経済学科の理性と芸術家の感性
台湾大学経済学科を卒業した邱馨怡の人生は、芸術創作へと大きく方向転換したが、経済学科の学生らしい理性的な思考は色濃く残っていた。
邱馨怡が選んだ最初の仕事は、理性的な計算から絵画と関係するゲームのアニメーターだった。これは経済学でいうリスクヘッジだと話す彼女は、芸術関係で留学したいと思っても、技術的に未熟なことをよく知っていて、留学前に万全の準備を整えたかったのである。
映像プロジェクトに参加し、自信を取り戻したものの、それでも絵筆を捨ててから数年が経っていて、技術的に未熟でタッチも戻っていなかった。
ゲーム会社でキャラクターを描くことで、練習の機会を得ることができた。同僚はアニメを描きながら、ネットサーフィンするのが一般的だったが、邱馨怡のデスクの二台のモニターは一台が作画用、もう一台はYouTubeの3Dやアニメの描き方講座であった。
ゲーム会社で3年の経験を積み、2014年にメリーランド芸術大学に入学を認められ、生まれて初めて美術の専門訓練を受ける準備が整った。
出発前夜、邱馨怡は不安や緊張よりもむしろ期待に興奮していた。そして入学後の最初の学期に、すでに先生に高い評価を受けることができた。
それまでも、邱馨怡の才能は高く評価されていた。ゲーム会社の経営者は速くて正確な彼女の仕事を称賛してくれたのだが、彼女はそれを深く気に留めていなかった。
メリーランド芸術大学での最初の学期に、学生は1カ月以内に作品を提出しなければならなかった。ほかの学生はドラフト、プロトタイプと順番に提出していたが、彼女の進度は著しく遅れ、先生からしばしば催促されていた。ほとんどの時間を構想に費やして迷っていた彼女は、最後の一週間で一気呵成に作品を完成させたのだが、その作品は高く評価された。初めて専門家から評価されたことで、彼女はようやく自信を持つことができたのである。
台湾での生活とは異なり、昼間は授業に専念し、授業が終わると夜中まで創作に没頭した。日夜分かたず創作に没頭しても苦にならず、むしろ楽しかった。
アメリカでの最初の年に、邱馨怡のCGイラストは作風が安定してきたが、この時になって自身の画風を大胆に一変させ、絵筆と紙の原点に戻ることを決意した。CGでは、色彩も線や滲みの効果もコンピュータが計算するが、手描きの世界は全く異なる。「絵を描いたことがない人が最初に筆を執るくらいに難しいのです」と語るが、それでも手描きの持つ温もりと質感に彼女は魅せられた。

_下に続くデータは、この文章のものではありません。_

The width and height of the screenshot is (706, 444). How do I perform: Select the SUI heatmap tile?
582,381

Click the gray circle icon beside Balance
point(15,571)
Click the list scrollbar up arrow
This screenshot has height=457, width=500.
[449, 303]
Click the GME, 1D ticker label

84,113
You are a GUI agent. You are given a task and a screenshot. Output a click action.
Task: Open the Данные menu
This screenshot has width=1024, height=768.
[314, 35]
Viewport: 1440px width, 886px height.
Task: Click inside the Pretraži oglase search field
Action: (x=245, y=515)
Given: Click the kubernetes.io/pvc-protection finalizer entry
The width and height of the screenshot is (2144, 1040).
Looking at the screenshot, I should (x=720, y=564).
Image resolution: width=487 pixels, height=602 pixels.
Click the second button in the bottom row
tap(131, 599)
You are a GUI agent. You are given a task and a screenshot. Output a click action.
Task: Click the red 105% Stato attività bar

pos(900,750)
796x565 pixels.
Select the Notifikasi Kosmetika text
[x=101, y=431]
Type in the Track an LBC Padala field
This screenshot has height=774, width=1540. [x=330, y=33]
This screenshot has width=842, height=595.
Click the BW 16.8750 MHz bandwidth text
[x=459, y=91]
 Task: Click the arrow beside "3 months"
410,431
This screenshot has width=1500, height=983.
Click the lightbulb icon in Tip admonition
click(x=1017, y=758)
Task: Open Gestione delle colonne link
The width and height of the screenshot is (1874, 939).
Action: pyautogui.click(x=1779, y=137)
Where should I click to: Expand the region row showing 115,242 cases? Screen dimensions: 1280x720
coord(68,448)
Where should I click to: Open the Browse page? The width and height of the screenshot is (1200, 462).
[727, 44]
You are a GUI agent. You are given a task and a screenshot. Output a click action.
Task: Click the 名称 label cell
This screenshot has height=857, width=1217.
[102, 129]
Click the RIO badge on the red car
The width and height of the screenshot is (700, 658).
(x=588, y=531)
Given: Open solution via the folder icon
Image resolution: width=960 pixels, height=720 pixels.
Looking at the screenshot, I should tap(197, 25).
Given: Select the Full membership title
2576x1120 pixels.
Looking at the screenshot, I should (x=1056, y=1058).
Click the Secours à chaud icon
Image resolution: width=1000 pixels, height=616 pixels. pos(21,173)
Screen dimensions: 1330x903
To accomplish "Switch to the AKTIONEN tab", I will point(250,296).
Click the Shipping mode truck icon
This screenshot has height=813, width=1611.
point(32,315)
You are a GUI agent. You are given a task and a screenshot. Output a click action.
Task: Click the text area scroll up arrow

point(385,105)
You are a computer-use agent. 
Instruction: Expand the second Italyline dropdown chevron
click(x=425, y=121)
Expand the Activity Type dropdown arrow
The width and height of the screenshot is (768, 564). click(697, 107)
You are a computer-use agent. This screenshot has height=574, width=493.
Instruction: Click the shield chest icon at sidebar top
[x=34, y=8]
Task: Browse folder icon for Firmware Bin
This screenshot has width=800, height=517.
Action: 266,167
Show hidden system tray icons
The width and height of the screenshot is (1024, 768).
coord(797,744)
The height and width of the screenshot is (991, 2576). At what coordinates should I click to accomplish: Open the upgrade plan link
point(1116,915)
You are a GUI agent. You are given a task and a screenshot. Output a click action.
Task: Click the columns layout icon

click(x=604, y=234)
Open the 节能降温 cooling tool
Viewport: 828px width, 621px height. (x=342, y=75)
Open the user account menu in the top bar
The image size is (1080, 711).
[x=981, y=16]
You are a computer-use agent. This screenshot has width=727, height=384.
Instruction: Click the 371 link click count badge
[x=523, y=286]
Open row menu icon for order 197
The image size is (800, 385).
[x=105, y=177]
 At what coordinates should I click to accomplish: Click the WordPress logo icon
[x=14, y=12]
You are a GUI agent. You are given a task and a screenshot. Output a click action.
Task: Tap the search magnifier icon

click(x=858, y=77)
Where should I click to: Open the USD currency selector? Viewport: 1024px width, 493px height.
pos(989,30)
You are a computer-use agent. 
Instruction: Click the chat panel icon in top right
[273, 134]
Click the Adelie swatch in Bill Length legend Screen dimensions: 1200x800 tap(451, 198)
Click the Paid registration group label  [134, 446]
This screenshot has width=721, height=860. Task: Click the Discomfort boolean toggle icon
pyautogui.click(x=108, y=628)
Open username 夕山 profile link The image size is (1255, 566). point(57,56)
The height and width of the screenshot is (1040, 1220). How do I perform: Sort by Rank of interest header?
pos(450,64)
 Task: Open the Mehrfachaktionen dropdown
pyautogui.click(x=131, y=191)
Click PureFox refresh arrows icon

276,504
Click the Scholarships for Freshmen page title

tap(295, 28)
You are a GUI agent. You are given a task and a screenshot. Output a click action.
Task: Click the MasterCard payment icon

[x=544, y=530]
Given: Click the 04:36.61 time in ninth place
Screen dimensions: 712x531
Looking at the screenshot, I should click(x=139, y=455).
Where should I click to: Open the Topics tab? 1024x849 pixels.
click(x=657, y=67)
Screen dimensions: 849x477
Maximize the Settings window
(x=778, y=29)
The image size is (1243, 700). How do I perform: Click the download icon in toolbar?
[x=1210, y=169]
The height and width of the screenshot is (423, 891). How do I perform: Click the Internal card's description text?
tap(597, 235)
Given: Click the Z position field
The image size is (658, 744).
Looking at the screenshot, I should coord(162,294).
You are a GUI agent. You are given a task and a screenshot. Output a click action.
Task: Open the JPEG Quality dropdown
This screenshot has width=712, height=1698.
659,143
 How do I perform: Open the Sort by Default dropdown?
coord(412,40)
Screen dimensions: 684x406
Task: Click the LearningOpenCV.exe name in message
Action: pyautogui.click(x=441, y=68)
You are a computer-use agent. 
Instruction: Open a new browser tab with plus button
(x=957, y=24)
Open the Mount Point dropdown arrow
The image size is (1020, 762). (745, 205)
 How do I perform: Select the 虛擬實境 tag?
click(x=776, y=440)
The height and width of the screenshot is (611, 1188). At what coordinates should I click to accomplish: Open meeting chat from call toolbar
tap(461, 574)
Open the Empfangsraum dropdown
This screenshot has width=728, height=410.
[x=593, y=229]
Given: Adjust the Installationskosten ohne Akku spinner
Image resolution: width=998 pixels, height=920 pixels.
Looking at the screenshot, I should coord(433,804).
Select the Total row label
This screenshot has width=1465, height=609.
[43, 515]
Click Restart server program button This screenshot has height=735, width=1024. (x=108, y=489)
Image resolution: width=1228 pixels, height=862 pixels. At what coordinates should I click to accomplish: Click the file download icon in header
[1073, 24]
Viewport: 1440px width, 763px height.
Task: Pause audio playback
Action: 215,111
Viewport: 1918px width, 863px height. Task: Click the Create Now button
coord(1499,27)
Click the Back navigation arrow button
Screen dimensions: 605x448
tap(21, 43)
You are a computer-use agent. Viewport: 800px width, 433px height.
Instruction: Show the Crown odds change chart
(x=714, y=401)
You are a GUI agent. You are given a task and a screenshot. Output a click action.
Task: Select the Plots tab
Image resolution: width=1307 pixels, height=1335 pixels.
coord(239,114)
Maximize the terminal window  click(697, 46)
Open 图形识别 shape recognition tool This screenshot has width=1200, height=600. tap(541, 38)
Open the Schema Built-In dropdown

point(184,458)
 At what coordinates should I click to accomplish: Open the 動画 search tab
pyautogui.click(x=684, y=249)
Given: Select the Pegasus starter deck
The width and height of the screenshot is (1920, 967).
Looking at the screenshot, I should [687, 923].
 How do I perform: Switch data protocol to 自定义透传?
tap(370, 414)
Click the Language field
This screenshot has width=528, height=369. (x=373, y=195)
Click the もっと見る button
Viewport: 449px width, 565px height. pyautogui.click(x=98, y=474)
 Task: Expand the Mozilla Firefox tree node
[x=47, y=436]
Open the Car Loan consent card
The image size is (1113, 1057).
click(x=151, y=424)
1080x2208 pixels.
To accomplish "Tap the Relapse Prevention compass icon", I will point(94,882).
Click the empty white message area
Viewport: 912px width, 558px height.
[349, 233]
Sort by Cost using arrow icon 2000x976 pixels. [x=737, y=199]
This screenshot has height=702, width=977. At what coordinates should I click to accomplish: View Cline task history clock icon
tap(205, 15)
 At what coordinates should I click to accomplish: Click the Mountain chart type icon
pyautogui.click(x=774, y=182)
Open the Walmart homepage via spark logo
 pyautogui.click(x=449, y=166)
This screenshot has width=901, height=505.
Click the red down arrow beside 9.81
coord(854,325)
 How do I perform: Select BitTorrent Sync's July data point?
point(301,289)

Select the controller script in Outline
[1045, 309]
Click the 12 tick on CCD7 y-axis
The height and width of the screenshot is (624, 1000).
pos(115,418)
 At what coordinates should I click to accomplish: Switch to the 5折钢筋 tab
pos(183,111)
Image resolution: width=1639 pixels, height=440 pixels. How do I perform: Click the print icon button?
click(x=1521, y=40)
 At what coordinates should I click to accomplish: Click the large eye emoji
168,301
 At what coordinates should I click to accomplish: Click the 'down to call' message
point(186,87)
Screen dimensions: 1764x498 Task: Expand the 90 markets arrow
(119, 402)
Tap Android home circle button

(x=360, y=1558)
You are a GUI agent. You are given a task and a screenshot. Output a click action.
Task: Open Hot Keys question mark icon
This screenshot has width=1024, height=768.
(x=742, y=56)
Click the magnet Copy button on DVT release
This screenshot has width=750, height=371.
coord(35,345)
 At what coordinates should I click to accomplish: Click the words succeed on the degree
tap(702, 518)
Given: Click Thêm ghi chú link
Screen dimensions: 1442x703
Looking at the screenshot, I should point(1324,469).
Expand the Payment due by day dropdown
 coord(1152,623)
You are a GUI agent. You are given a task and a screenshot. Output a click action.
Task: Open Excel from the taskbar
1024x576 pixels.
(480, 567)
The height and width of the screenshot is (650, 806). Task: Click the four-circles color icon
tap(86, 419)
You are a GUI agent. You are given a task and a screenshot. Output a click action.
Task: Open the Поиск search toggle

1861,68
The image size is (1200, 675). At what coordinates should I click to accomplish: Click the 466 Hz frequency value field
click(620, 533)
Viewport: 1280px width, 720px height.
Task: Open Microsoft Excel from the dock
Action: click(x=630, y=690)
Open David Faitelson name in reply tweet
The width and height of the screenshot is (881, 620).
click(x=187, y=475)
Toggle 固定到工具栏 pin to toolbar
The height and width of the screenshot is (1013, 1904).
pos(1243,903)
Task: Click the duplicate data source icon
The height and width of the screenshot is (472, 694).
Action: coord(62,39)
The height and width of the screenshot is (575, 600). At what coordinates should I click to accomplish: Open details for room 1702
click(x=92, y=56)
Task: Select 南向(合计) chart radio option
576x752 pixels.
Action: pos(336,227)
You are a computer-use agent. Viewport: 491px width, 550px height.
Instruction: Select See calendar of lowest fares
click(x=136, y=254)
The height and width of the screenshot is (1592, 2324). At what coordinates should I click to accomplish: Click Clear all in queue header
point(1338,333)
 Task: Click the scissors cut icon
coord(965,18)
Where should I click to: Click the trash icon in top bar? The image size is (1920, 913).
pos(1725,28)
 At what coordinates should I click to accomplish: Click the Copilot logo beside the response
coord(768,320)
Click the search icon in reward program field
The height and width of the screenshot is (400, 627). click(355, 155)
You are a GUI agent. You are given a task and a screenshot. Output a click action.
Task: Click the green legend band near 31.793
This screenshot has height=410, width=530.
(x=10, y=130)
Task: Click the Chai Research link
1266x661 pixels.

手描き路線はなお模索中だが、二年余りのアメリカでの経験で、彼女はイラストの世界の様々な可能性を間近に目にした。台湾ではイラストは片手間仕事で、生計を立てるのは難しいが、アメリカではマーケットが成熟している。イラストレーターの収入は言うまでもなく、商品パッケージのデザインから絵本まで活躍できるジャンルは幅広い。邱馨怡は中でも難易度の高い雑誌など出版物のイラストに挑んだ。「難しいのは、一枚の絵に深い意味を語らせることです」と言うが、彼女が最近依頼を受けたのは、アメリカの雑誌の挿絵だった。
3年前に芸術大学の入学申請のために描いた二十四節気シリーズが、最近になって台湾のネットで大きな評判を呼んでいる。意外な反響の大きさだが、邱馨怡はそれも不思議ではないと思う。と言うのも、クリエイター向けの画像投稿サイトBehanceを通して、邱馨怡の作品は中国のSNS微博で評判になり、二十四節気の作品を愛する中国のネットユーザーからの書き込みが相次いでいたからだ。
二十四節気が台湾のSNSでも話題となり、邱馨怡は落ち着いた様子で、改めてこの作品を整理する機会と捉えた。ネットで二十四節気の構想を解説し、3年前には動きのないイラストだった立春魚と寒露鴨を、生き生きした動きのある絵に差し替えた。
最後の大寒鷹を完成させ、邱馨怡の二十四節気シリーズは一区切りとなった。そして「新しい作品に挑戦する」とフェイスブックで発表した。二十四節気で始まった創作生活は、大地が春夏秋冬の四季を繰り返すように、新しい旅を続けていくのである。
邱馨怡はメリーランド芸術大学(MICA)を出て、ハードルの高い雑誌のイラストレーターを目指す決意をした。
一度は絵筆を手放した邱馨怡だが、若い彼女は 今は創作の道を歩む決意を固めている。写真は 彼女の絵本『Stone of Youth』。
二十四節気シリーズでも学校の課題でも、 邱馨怡の作品は遊び心を感じさせる。